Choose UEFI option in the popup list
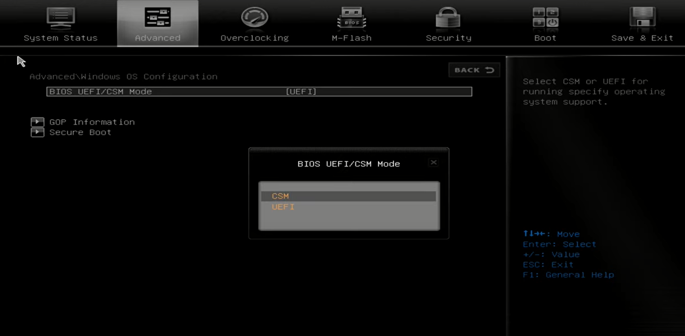This screenshot has height=336, width=685. pos(283,207)
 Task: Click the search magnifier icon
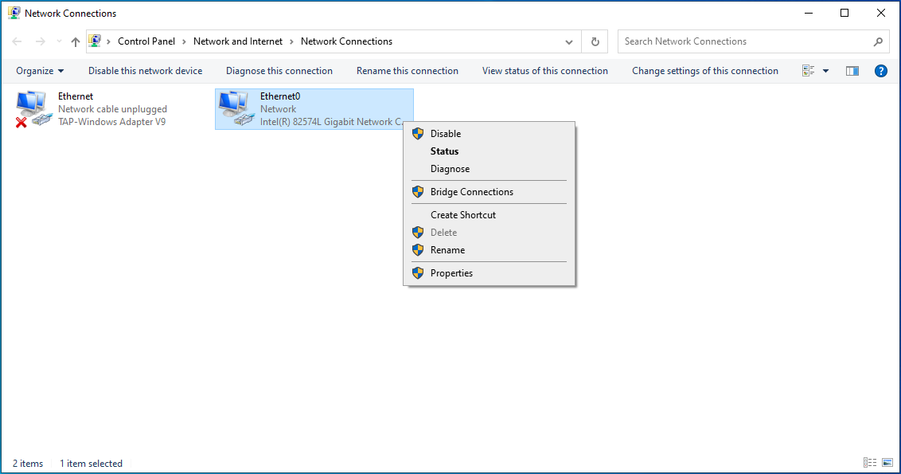[x=878, y=41]
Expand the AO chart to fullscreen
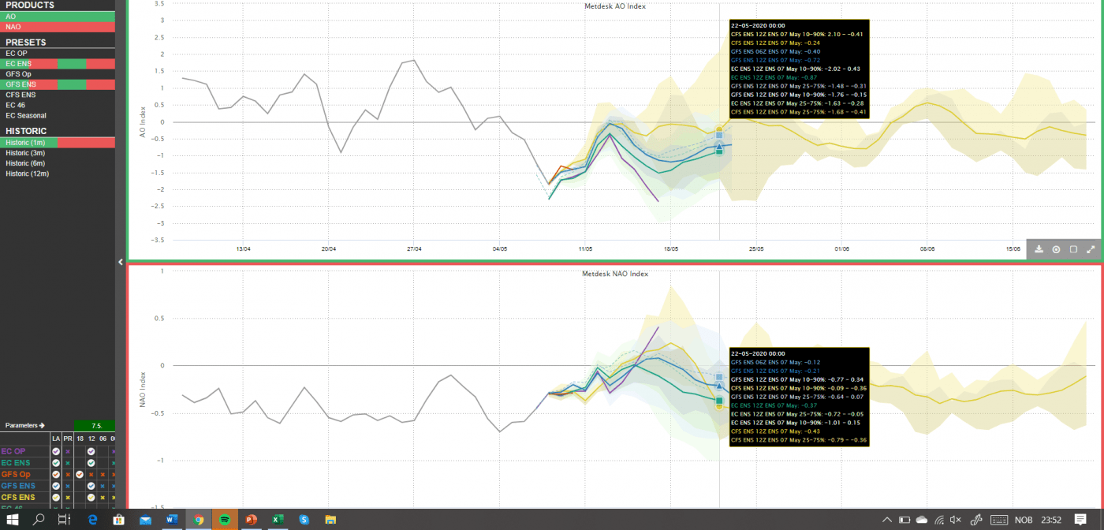The width and height of the screenshot is (1104, 530). (1091, 249)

- - -

In your copy, reproduce the data above exactly and skip every picture.

__WRITTEN RESPONSE__.
Choose UEFI option in the popup list
This screenshot has height=336, width=685. pos(283,207)
 Task: Click the search magnifier icon
[x=878, y=41]
Expand the AO chart to fullscreen
The width and height of the screenshot is (1104, 530). (1091, 249)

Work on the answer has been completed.